* [TASK STATEMENT]
Continue the passage on investor withdrawals from Fidelity funds, picking up after its final sentence.

# START OF SOURCE DOCUMENT

Fidelity Investments, the world's largest mutual fund company, manages four of the 10 US funds with the biggest investor withdrawals this year.

The company's Growth & Income Portfolio had $10.2 billion in net redemptions in the first 10 months of the year, second most after the Vanguard 500 Index fund, according to data from Morningstar Inc. Fidelity Magellan had $7 billion in outflows, while investors pulled $8.8 billion total from Blue Chip Growth and Low-Priced Stock funds.

Boston-based Fidelity has been hampered by subpar returns at some funds while others are closed to new investors. Net inflows among long-term retail funds of $4.1 billion in the first nine months of 2007 trail Capital Group Cos. and Vanguard Group Inc., according to Financial Research Corp. in Boston.

"Flows tell you where a fund has been for the previous three or four years," Chicago-based Morningstar analyst Russel Kinnel said.

Capital Group's Los Angeles-based American Funds is the best-selling fund company, gathering $57.4 billion in net new money from January through September, data from Financial Research show. Vanguard of Valley Forge, Pa., is next, with $57.3 billion. Financial Research excludes money-market funds, which are short-term investments, from its net sales tally.

# END OF SOURCE DOCUMENT
# START OF RAW DATA

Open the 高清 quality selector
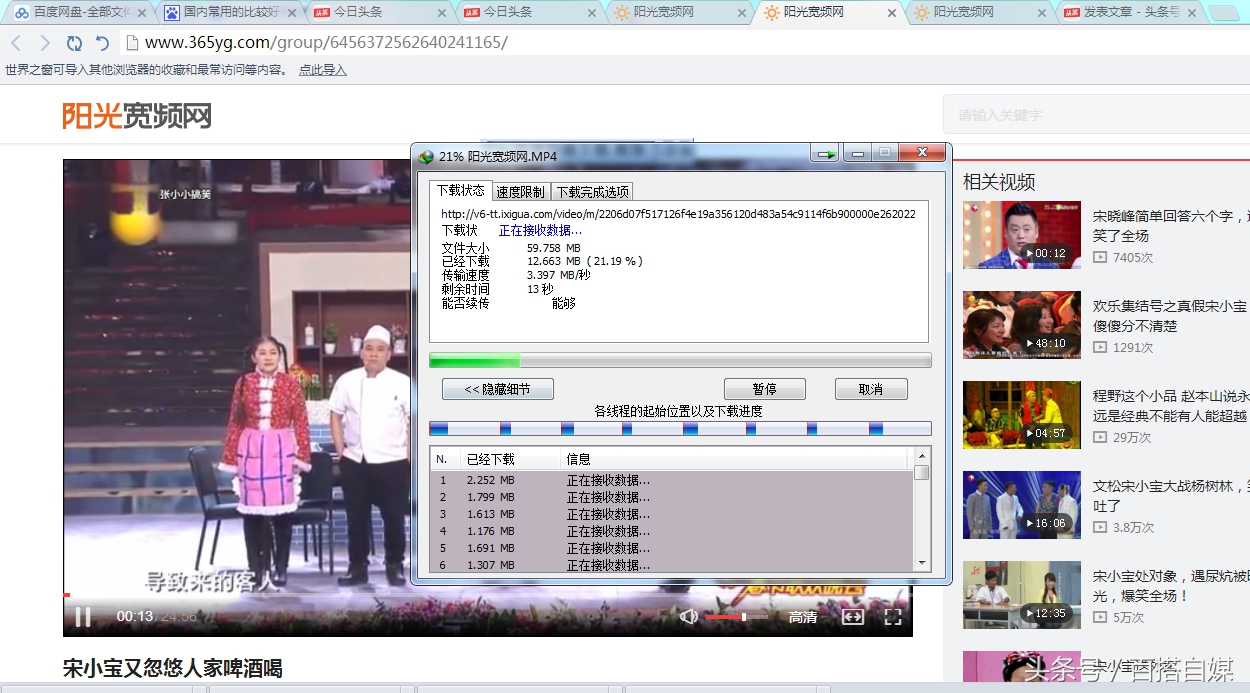 (802, 617)
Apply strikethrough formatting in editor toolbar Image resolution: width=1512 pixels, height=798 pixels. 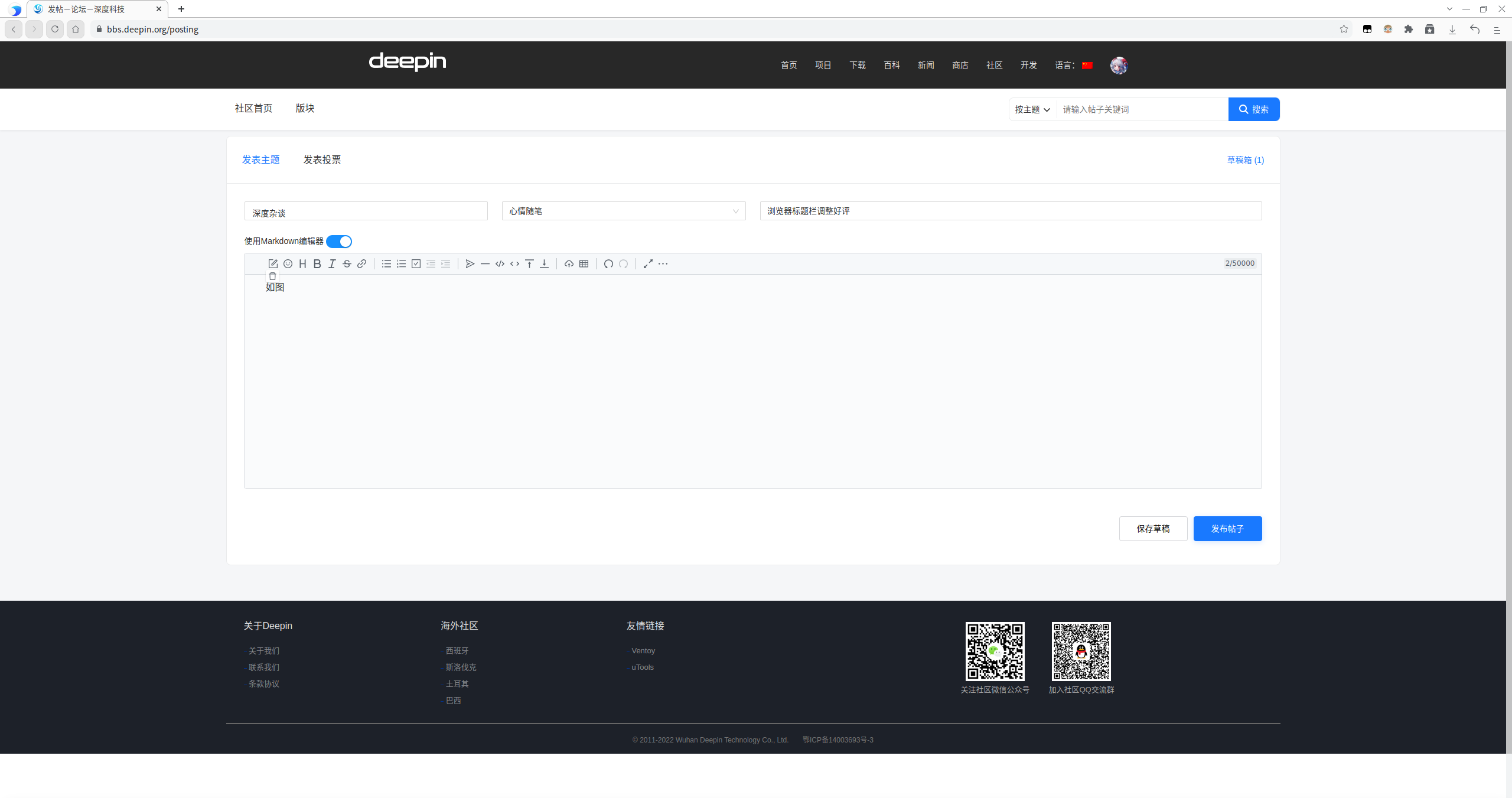coord(347,264)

# END OF RAW DATA

* [THE REPLY]
Eighty-six percent of Fidelity's actively managed domestic equity funds have outperformed their benchmarks this year, a spokesman said. That compares with 17 percent for the same period in 2006. Closely held Fidelity manages about $1.5 trillion including mutual funds and money-market funds.

Investors have redeemed $14.4 billion from Vanguard's largest fund, the $129 billion Vanguard 500 Index fund. The fund tracks the S&P 500, which has dropped 22.93, or 1.59 percent, this year, compared with a 16 percent gain for 2006.

Growth & Income manager Timothy Cohen is lagging behind the S&P 500 index for the fifth year in a row, with an average drop of 27 percent in American International Group Inc., Bank of America Corp., and Wachovia Corp., three of his four top holdings. The fund has $21.8 billion in assets.

The Fidelity Growth & Income Portfolio's redemptions represent 34 percent of assets. A bet on banks and home builders has gone awry, producing a decline of 1.8 percent this year, more than 92 percent of its peer group, according to data tracked by Bloomberg. Cohen outperformed the S&P 500 in three of the four years he was manager of the Fidelity Export and Multinational fund from 2002 through 2005.

Fidelity Magellan, which is closed to new investors, has shrunk to $47.3 billion under Harry Lange, who has managed the fund for two years. Magellan, once Fidelity's largest fund, has returned 14 percent this year.